Listen: With the stakeholders involved in creating a map, we seek to hear and capture the story of how a system works. Together, we can try to make sure the map is comprehensive and reflects the nuances and intricacies of the system it describes. As a result, we believe mapping is best done with a broad and inclusive set of players and perspectives.

Examine: We study a map’s factors, their relationships, and the dynamics in play. We can then pursue questions that will allow us to identify areas where there is the potential for high leverage in the system. We will also consider where the system might “push back” on efforts for change, and explore potential unintended consequences of our actions. This analysis will lead to a program plan that addresses our role at the Democracy Fund in tandem with others working to move the system.

Learn and adapt: In collaboration with our partners, we will implement strategies over several years and track progress against the map. We can identify indicators to measure impact, and build in regular points for rigorous reflection. We will compare our lived experience to the map and to our plan, aiming to quickly identify lessons learned and adapt our approach for greater results. As we learn more about a system and how change occurs, we will update its map to reflect new knowledge and emerging realities.

At the Democracy Fund, we believe there are three primary benefits from systems mapping:

Communicating and collaborating. First and foremost describing a system can generate shared language as well as rich content for stakeholders — creating new opportunities for dialogue, negotiation, and ideas that can improve outcomes in a given field. This shared understanding can clarify the perspectives of others and reveal new possibilities for effective collaboration.
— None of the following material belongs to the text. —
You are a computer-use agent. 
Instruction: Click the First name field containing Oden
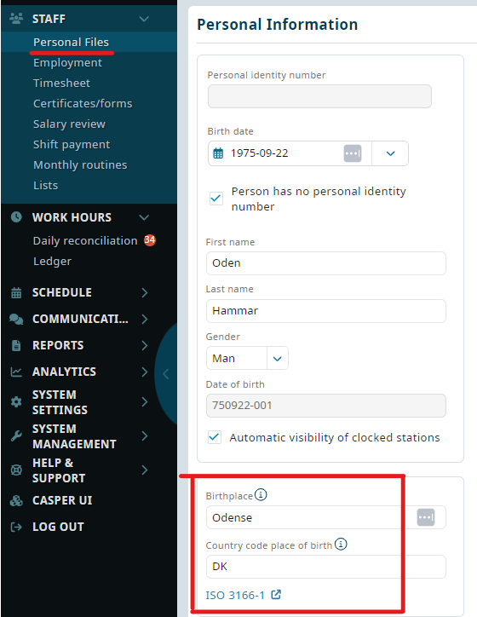click(x=326, y=262)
Making sense of complexity. We want to capture the elaborate set of relationships and dynamics that characterize a field. We recognize that changemaking is not a linear process, and we want to gain deeper understanding to make informed decisions about our investments and interventions.

Building a basis for action and adaptation. A map’s content informs how we strategize and implement approaches within the Democracy Fund and in conjunction with our partners. The map is a tool that helps us challenge and test our assumptions as well as track and learn from our actions. It serves as a living frame that we revise and build on as we gain insight over time.